The origins of the mesenchymal cells participating in tissue repair and pathological processes, notably tissue fibrosis, tumor invasiveness, and metastasis, are poorly understood. However, emerging evidence suggests that epithelial-mesenchymal transitions (EMTs) represent one important source of these cells. As we discuss here, processes similar to the EMTs associated with embryo implantation, embryogenesis, and organ development are appropriated and subverted by chronically inflamed tissues and neoplasias. The identification of the signaling pathways that lead to activation of EMT programs during these disease processes is providing new insights into the plasticity of cellular phenotypes and possible therapeutic interventions.

Figures

Figure 1. EMT.
Figure 1. EMT.
An EMT involves a functional transition of polarized epithelial cells into mobile and ECM component–secreting mesenchymal cells. The epithelial and mesenchymal cell markers commonly used by EMT researchers are listed. Colocalization of these two sets of distinct markers defines an intermediate phenotype of EMT, indicating cells that have passed only partly through an EMT. Detection of cells expressing both sets of markers makes it impossible to identify all mesenchymal cells that originate from the epithelia via EMT, as many mesenchymal cells likely shed all epithelial markers once a transition is completed. For this reason, most studies in mice use irreversible epithelial cell–lineage tagging to address the full range of EMT-induced changes. ZO-1, zona occludens 1; MUC1, mucin 1, cell surface associated; miR200, microRNA 200; SIP1, survival of motor neuron protein interacting protein 1; FOXC2, forkhead box C2.
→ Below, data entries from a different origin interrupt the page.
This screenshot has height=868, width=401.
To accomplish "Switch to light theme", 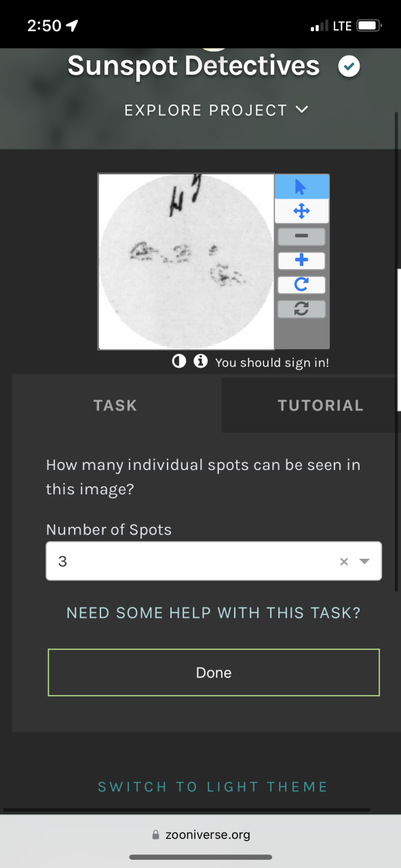I will [x=213, y=787].
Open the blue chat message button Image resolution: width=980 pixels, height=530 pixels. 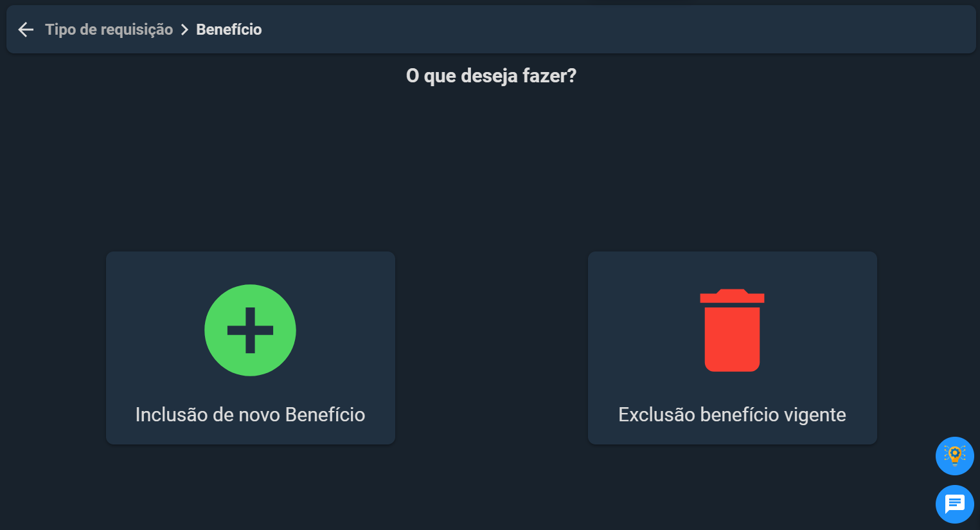(955, 504)
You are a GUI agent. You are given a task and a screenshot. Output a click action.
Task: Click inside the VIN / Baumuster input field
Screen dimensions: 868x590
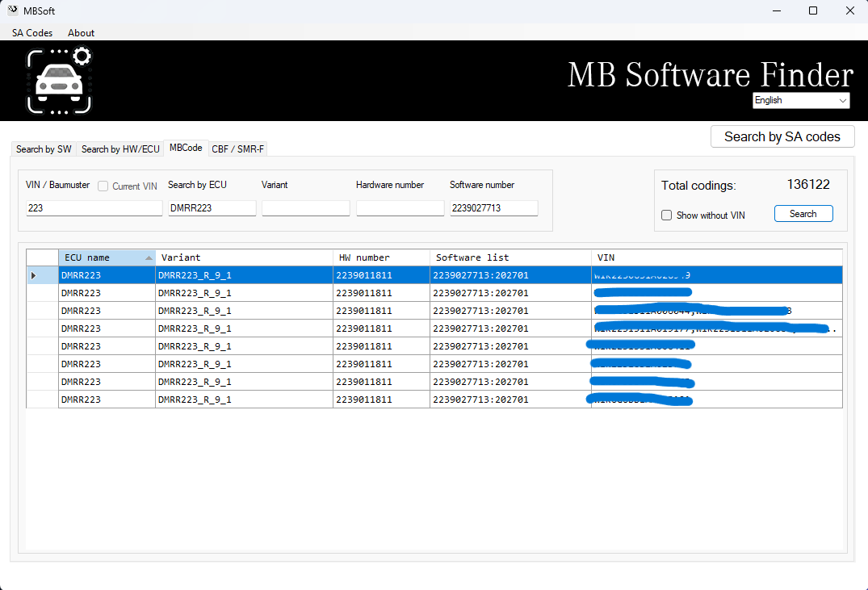(x=93, y=207)
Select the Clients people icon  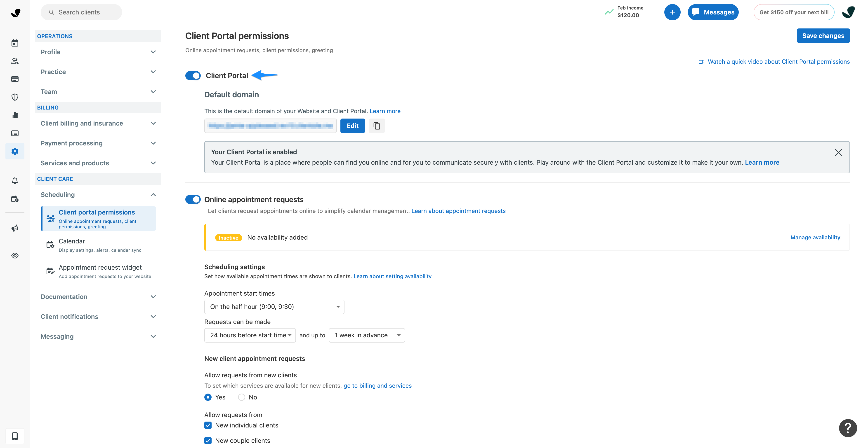coord(15,61)
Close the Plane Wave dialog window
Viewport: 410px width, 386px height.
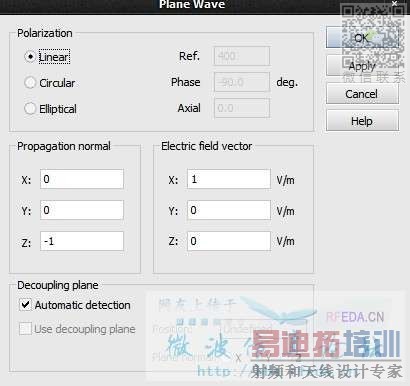pos(394,3)
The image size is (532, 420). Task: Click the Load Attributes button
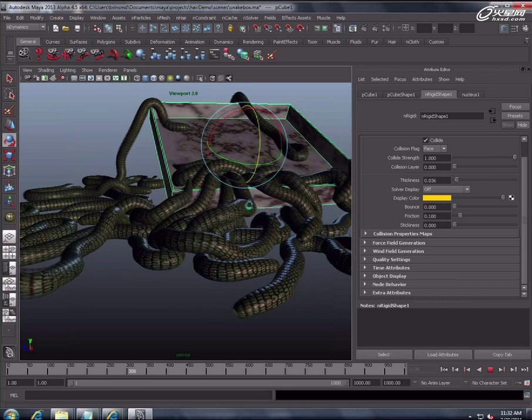[x=443, y=354]
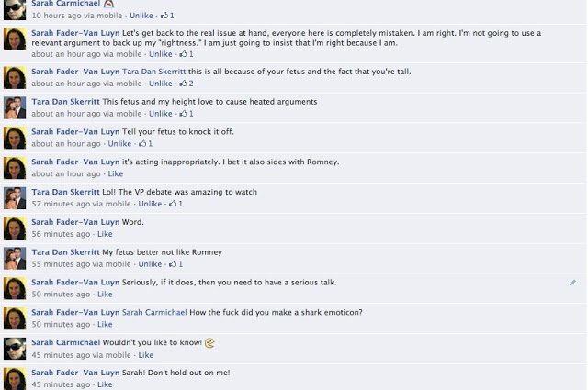The width and height of the screenshot is (588, 390).
Task: Click the pencil edit icon on Sarah's comment
Action: 572,283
Figure 2. Different types of EMT.
Figure 2. Different types of EMT.
(A) Type 1 EMT is associated with implantation and embryonic gastrulation and gives rise to the mesoderm and endoderm and to mobile neural crest cells. The primitive epithelium, specifically the epiblast, gives rise to primary mesenchyme via an EMT. This primary mesenchyme can be re-induced to form secondary epithelia by a MET. It is speculated that such secondary epithelia may further differentiate to form other types of epithelial tissues and undergo subsequent EMT to generate the cells of connective tissue, including astrocytes, adipocytes, chondrocytes, osteoblasts, and muscle cells. (B) EMTs are re-engaged in the context of inflammation and fibrosis and represent the type 2 EMTs. Unlike the type 1 EMT, the type 2 EMT is expressed over extended periods of time and can eventually destroy an affected organ if the primary inflammatory insult is not removed or attenuated. (C) Finally, the secondary epithelia associated with many organs can transform into cancer cells that later undergo the EMTs that enable invasion and metastasis, thereby representing type 3 EMTs.
Figure 3. EMT and fibrosis.
Figure 3. EMT and fibrosis.
The EMTs associated with fibrosis are associated with inflammation and the generation of numerous types of molecules by inflammatory cells and resident activated fibroblasts (myofibroblasts). These molecules cause disruption of the epithelial layers via degradation of the basement membrane. The epithelial cells lose polarity and either undergo apoptosis (the majority of cells) or EMT (the minority of cells). MCP1, monocyte chemoattractant protein 1.
Figure 4. Origin of fibroblasts during fibrosis…
Figure 4. Origin of fibroblasts during fibrosis and its reversal by BMP-7.
(A) Different sources of fibroblasts in organ fibrosis. Four possible mechanisms are depicted. One study suggests that about 12% of fibroblasts are from bone marrow, about 30% can arise via local EMT involving tubular epithelial cells under inflammatory stress, and about 35% are from EndMT (1). The remaining percentage likely emerge via proliferation of the resident fibroblasts and other still unidentified sources. (B) Systemic treatment of mice with renal fibrosis with recombinant human BMP-7 reverses renal disease due to severe attenuation of the formation of EMT- and EndMT-derived fibroblasts.
Figure 5. Contribution of EMT to cancer…
Figure 5. Contribution of EMT to cancer progression.
Progression from normal epithelium to invasive carcinoma goes through several stages. The invasive carcinoma stage involves epithelial cells losing their polarity and detaching from the basement membrane. The composition of the basement membrane also changes, altering cell-ECM interactions and signaling networks. The next step involves EMT and an angiogenic switch, facilitating the malignant phase of tumor growth. Progression from this stage to metastatic cancer also involves EMTs, enabling cancer cells to enter the circulation and exit the blood stream at a remote site, where they may form micro- and macro-metastases, which may involve METs and thus a reversion to an epithelial phenotype.